■ Ziel der Aufgabe
Fassen Sie den Leserbrief über Sprachenvielfalt in zwei Sätzen zusammen.

■ Übungstext
Vielfalt statt Einfalt als liberales Motto

(NZZ – MEINUNG & DEBATTE – ZUSCHRIFTEN VON LESERINNEN UND LESERN – Freitag, 24. Januar 2014, Nr. 19, Seite 20)

«Ich plädiere dafür, dass möglichst viele Menschen möglichst viele Sprachen so gut wie möglich beherrschen, keinem einzigen IT-System trauen und dafür selber – als freie Menschen, für die IT nicht mehr als ein nützliches Mittel ist – für ihr Denken und Handeln Verantwortlichkeit übernehmen.» Dieser Schlusssatz aus der Antwort von Prof. Klaas Willems auf Prof. Erich Ortners Plädoyer für eine einheitliche «Orthosprache» (NZZ 10. 1. 14) ist ein beeindruckendes und ermunterndes Zeugnis für Offenheit, Vielfalt und Freiheit, das weit über die Sprachenvielfalt hinaus Beachtung verdient.

■ Bereitgestellte Daten
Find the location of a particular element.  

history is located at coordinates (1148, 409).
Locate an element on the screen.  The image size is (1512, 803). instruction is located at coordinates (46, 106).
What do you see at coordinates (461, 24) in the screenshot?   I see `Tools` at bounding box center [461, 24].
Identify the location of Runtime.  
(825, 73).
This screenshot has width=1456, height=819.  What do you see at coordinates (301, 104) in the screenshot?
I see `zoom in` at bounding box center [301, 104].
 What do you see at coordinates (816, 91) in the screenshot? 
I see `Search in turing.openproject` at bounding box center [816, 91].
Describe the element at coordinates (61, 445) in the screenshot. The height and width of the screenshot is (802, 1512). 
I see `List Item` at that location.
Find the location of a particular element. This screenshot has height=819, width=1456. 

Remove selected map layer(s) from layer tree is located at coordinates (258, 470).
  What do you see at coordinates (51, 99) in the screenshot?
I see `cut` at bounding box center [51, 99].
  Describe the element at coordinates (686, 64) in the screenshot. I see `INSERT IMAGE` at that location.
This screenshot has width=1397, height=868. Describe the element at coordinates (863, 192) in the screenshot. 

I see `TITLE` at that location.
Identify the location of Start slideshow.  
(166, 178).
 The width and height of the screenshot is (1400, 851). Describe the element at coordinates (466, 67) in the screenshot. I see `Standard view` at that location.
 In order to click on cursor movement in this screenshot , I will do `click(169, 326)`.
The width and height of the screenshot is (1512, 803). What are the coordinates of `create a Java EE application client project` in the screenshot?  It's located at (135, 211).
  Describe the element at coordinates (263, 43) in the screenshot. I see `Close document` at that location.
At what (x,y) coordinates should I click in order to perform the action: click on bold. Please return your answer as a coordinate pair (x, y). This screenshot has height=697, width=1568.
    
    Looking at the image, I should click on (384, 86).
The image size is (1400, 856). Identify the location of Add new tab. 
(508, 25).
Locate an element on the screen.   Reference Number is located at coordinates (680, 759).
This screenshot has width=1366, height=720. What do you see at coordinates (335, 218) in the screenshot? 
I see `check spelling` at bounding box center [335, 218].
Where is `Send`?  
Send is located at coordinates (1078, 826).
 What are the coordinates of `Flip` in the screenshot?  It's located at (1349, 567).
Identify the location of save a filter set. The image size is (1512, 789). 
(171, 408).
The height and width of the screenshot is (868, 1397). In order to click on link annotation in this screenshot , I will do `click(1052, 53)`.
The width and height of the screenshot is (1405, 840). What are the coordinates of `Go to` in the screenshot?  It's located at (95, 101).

■ Antwort zur Aufgabe
Der Leserbrief zitiert den Schlusssatz aus Prof. Klaas Willems' Antwort auf Prof. Erich Ortners Plädoyer für eine einheitliche «Orthosprache». Darin fordert Willems, dass möglichst viele Menschen möglichst viele Sprachen beherrschen, keinem IT-System trauen und selbst Verantwortung für ihr Denken und Handeln übernehmen, was der Brief als beeindruckendes Zeugnis für Offenheit, Vielfalt und Freiheit würdigt.